Depois, como o currículo será, cada vez mais, integrado e multitemático, a formação inicial dos docentes tem de garantir não só a sólida aprendizagem científica de um (amplo) domínio dado, como a aquisição da consciência epistemológica deste – na centralidade do que lhe é fundacional e estrutural e na sua relação com os outros campos do conhecimento – para que o professor possa, a partir de um comum curricular, desenvolver a extensão e o aprofundamento deste em função dos seus alunos.
Trata-se de aprender a encontrar e a redesenhar uma pedagogia que faça a ponte entre a herança daquilo que já se sabe e o binómio inteligência-motivação para aquilo que se pode vir a saber. A complexidade em que estamos imersos apela, naturalmente, a um professor que é este construtor de cultura, que participa da elaboração dos significados e na reformulação da função, junto com os seus alunos, obrigando a um maior aprofundamento inicial e a uma imersão satisfatória nos ambientes em que se experimenta, se decide e de cria.
A escola de hoje é, ainda mais, criticamente relacional, e a opacidade que os professores inexperientes sentem quanto ao comportamento e às experiências dos seus alunos tem de ser contrariada com uma formação psicológica dirigida à especificidade do ambiente escolar e, de passagem, ajudar os adultos a descortinar-se, a interpretar-se e a antecipar os enviesamentos a que os seus próprios julgamentos estarão sujeitos.
Desde modo se terá em conta quão frequentemente os professores têm de tomar decisões sobre problemas que ocorrem em simultâneo e num clima de grande incerteza, pois é assim que funcionam os ambientes de crescimento, ambientes esses que, progressivamente, ganham a riqueza da lição que está onde a educação tiver lugar, mas se expõem a níveis quase impossíveis de imprevisibilidade.
O professor que educamos, pois, para liderar os seus grupos de alunos, necessita de reemergir de grandes núcleos de informação, de os interpretar, saber aplicar e traduzir em sistemas que os tornem acessíveis aos mais jovens. Isso exige uma formação teórica sólida, mas igualmente uma prática consistente no desenvolvimento do reportório de soluções.

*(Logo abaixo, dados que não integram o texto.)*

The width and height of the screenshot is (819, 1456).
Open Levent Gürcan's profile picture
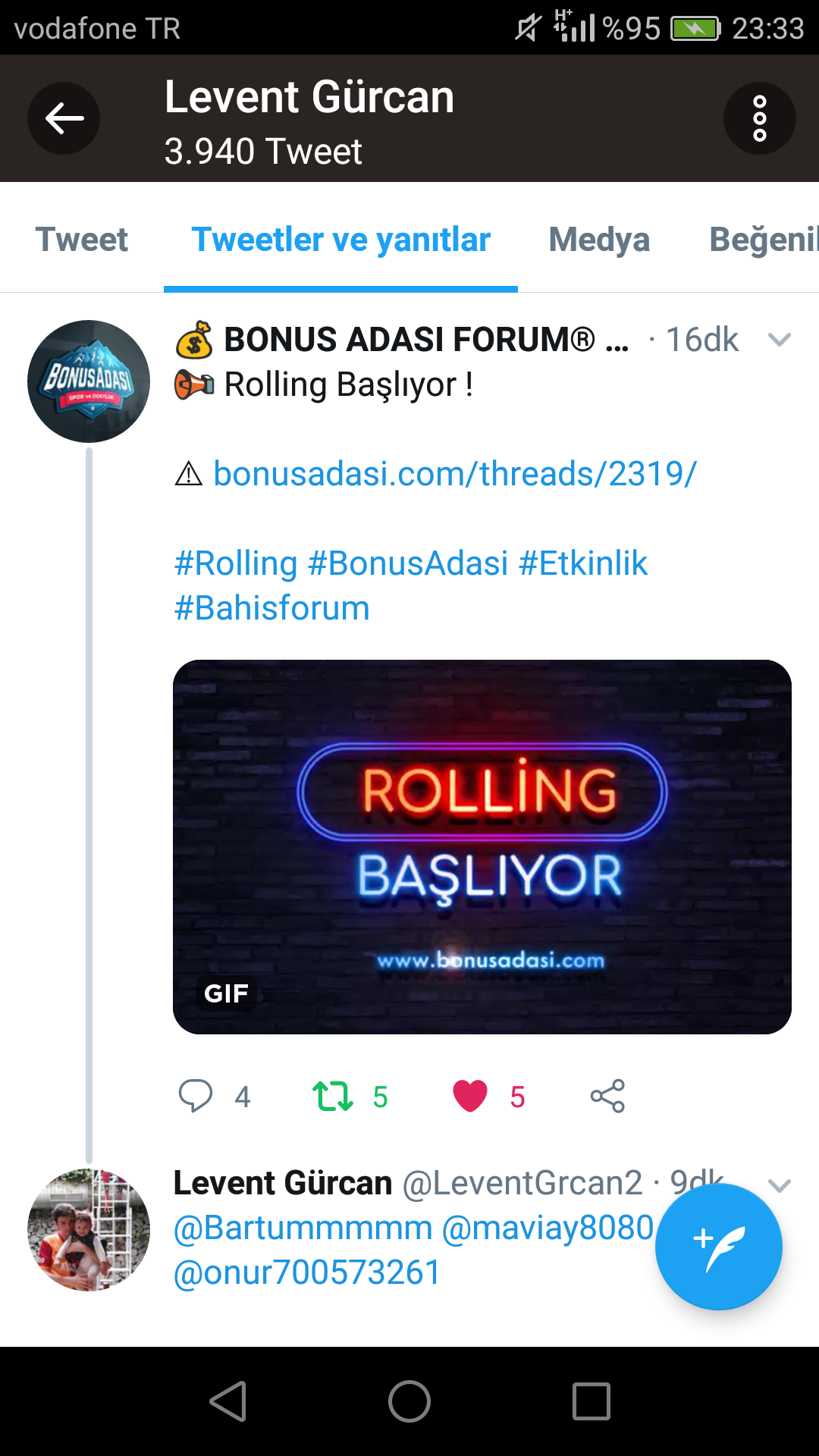tap(89, 1229)
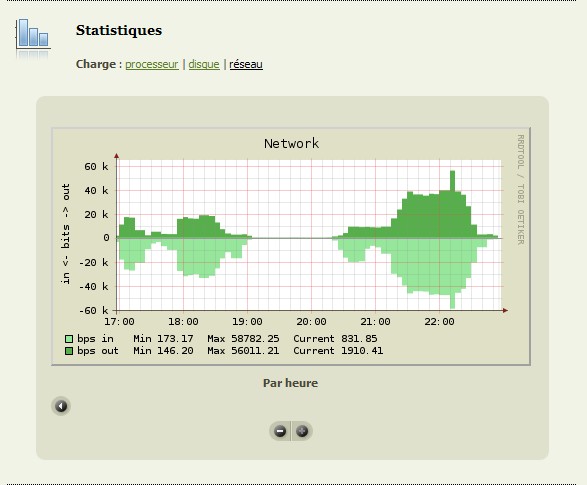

Este último só será verdadeiramente produtivo se colocado em diálogo com a compreensão da relevância que a escola tem para as sociedades democráticas e o seu bem comum. Um factor e outro, que estão nos livros, exigem um saber prático, de observação e de reflexão, que deve reenviar o futuro professor para a escola e para as dinâmicas que esta estabelece com a “cidade educadora”: certamente algo em que precisamos de pensar é na multiplicação das oportunidades de contacto com a escola, e com os ambientes que interagem com ela, de que todos os futuros professores devem usufruir ao longo de toda a sua formação.
Finalmente, uma palavra a propósito dos educadores de educadores. (Re)construir esta formação de professores invoca inúmeros problemas de índole moral, escolhas éticas difíceis, pois um(a) professor(a) não é um super-homem, nem uma super-mulher, mas tem de ser humanamente competente, um adulto construído, formado, confiante, saudável e disponível.
Alguns desses problemas circulam em torno do papel do ensino superior e de como este deve servir as necessidades concretas de tal complexo perfil. Com um bocadinho de atenção vamos constatar que exige uma organização curricular e metodológica própria, e de como esta vai afetar a forma como se estudam os problemas do ensino, da aprendizagem escolar e da educação a nível da investigação científica, com as devidas consequências para a avaliação dos professores universitários.
Acompanhar professores neste grande caminho de aprender a educar o futuro tem muito mais de diálogo generoso, de acompanhamento atento, de modelagem crítica, de visita à realidade, do que de estatística. Mas assim talvez garanta melhor o desejo e o impulso do professor em direção a novas formas e novas etapas da sua própria construção, que aprenda a aprender tal como aprende a ensinar. E isso terá o seu (positivo) impacto.